Translated into design speak, this means turning the device inside out and re-inventing it from the ground up. Design weighs heavily in every aspect of ChemiSense’s approach, from the color, shape and materials of the casing to controlling for airflow and defining the precise path of analytes as they pass over the sensors, which is critical to improving their efficacy and performance.

“The technology we use is polymer-based,” explains Will. “We use 20 or so different polymers, treat them with various conductive materials, and then optimize the ratios of these blends specifically for the chemical or element we are trying to detect. So we end up with a material that inherently detects the target elements, without needing to make the sensor microcombust to make it work.”

ChemiSense Equipment

Yes, you heard that right: traditional air quality sensors have a microcombustion chamber that heats up to a balmy 300 degrees Celsius. You then measure how much of the air inside combusts, compare that to a baseline of non-combusting air, and analyze the differences in… you get the idea. Not simple. Not elegant. Not practical. Certainly not portable unless you’re wearing an Iron Man suit.
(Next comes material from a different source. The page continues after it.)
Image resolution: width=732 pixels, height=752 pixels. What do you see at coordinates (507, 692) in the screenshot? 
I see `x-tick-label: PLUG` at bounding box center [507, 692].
Optimize, optimize, optimize, adjust, adjust, adjust.

But ChemiSense goes further still: the sensors are placed into an array so that they can talk to each other. If one sensor reacts a certain way, ChemiSense’s proprietary algorithms can compare that reaction to the responses of all the other sensors on the array, as well as how they’ve historically responded. The entire device functions as one.

Just how did this simple yet sophisticated design come about? Confesses Will, “we actually took sort of a weird approach. We worked almost entirely on the hardware first before we got into software, and that was because the software end we had already all planned out.”
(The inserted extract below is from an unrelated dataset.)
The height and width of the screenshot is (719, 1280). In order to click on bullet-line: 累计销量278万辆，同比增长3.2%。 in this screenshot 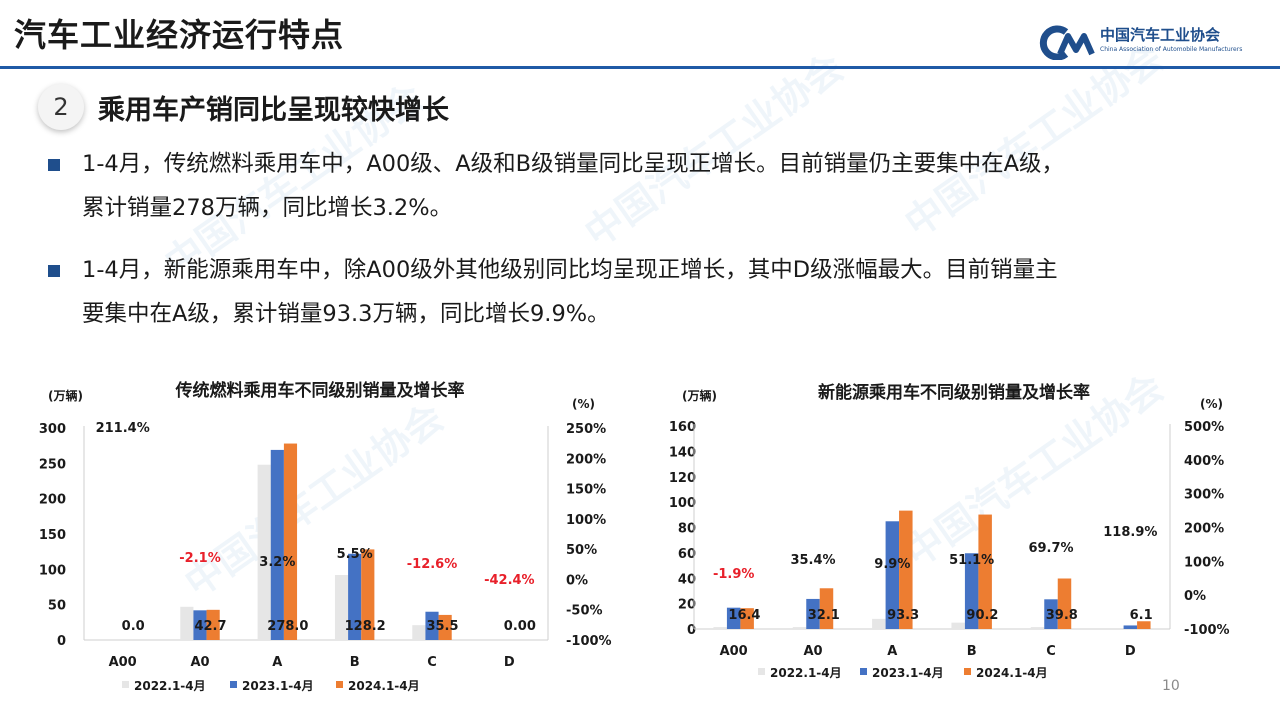, I will do `click(268, 208)`.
He pauses, and clarifies. The company developed their own prototyping process that involved an internal software model of how they thought things should behave, then used that model to work through all the hardware iterations and development. Once they were sure the hardware worked the way they wanted, they readjusted the entire model to make it more accurate for the next iteration. And only then did the team feel they were ready to wrap the software shell around the device.

Laptop with iron man sticker

“We kept pushing the sensitivity limits further and further with each iteration,” says Will. “Optimize, optimize, optimize, adjust, adjust, adjust. And we built in an automatic software calibration which…”—Will pauses, taking a breath for impact—“which we don’t know has actually been done before for environmental sensors. You cannot afford a false positive or a false negative. So you need to detect everything. You need to see ‘what everyone’s thinking.’ ”
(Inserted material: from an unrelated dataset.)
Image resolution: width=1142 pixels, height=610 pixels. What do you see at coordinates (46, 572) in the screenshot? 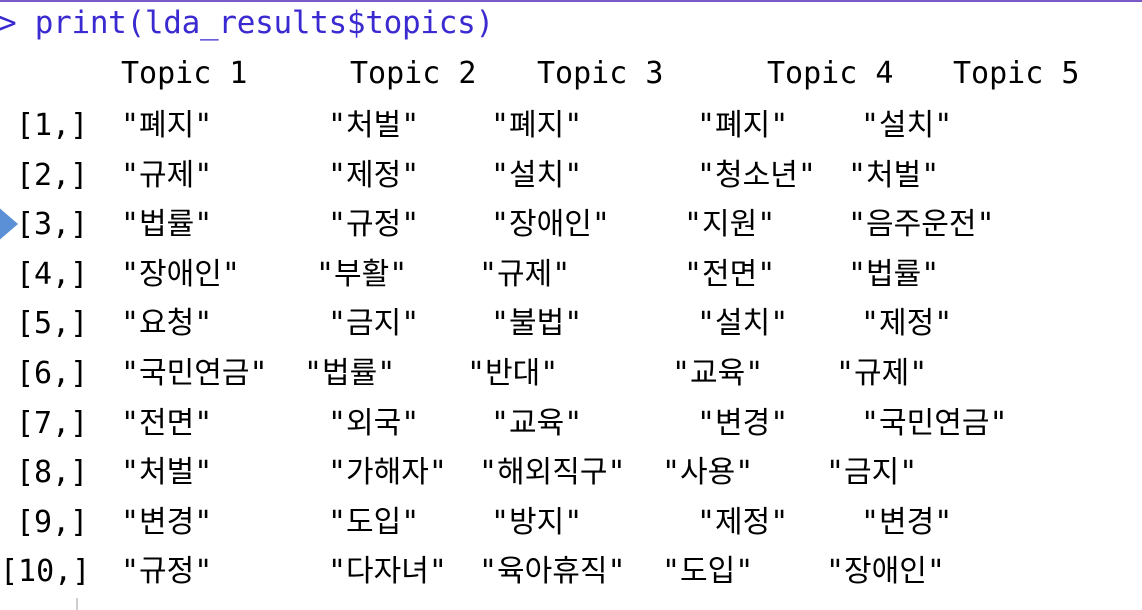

Indeed. In a world awash with a veritable soup of pollutants, testing for one or two elements seems a bit antiquated.

Brave New Breathable World

Brian and Will’s passion for a smarter, simpler, more functional air quality sensor has already become material reality: they have redesigned the way it’s built, what and how much it detects, how it works, how it’s used and how much it costs. They are redirecting more than just air flow; they’re shifting the direction of an entire field.

“The metrics of environmental sensing don’t really change from sector to sector,” says Will, “or even between consumers and industry, so that’s a blessing in disguise for us because we can focus on creating the overall platform rather than just individual products.”

But the two are careful not to veer off the path of humility. For them, the big challenge that remains is how to maintain that star sensor performance and device-to-person relationship as they scale up to respond to what we all hope will turn into some serious industry and consumer demand.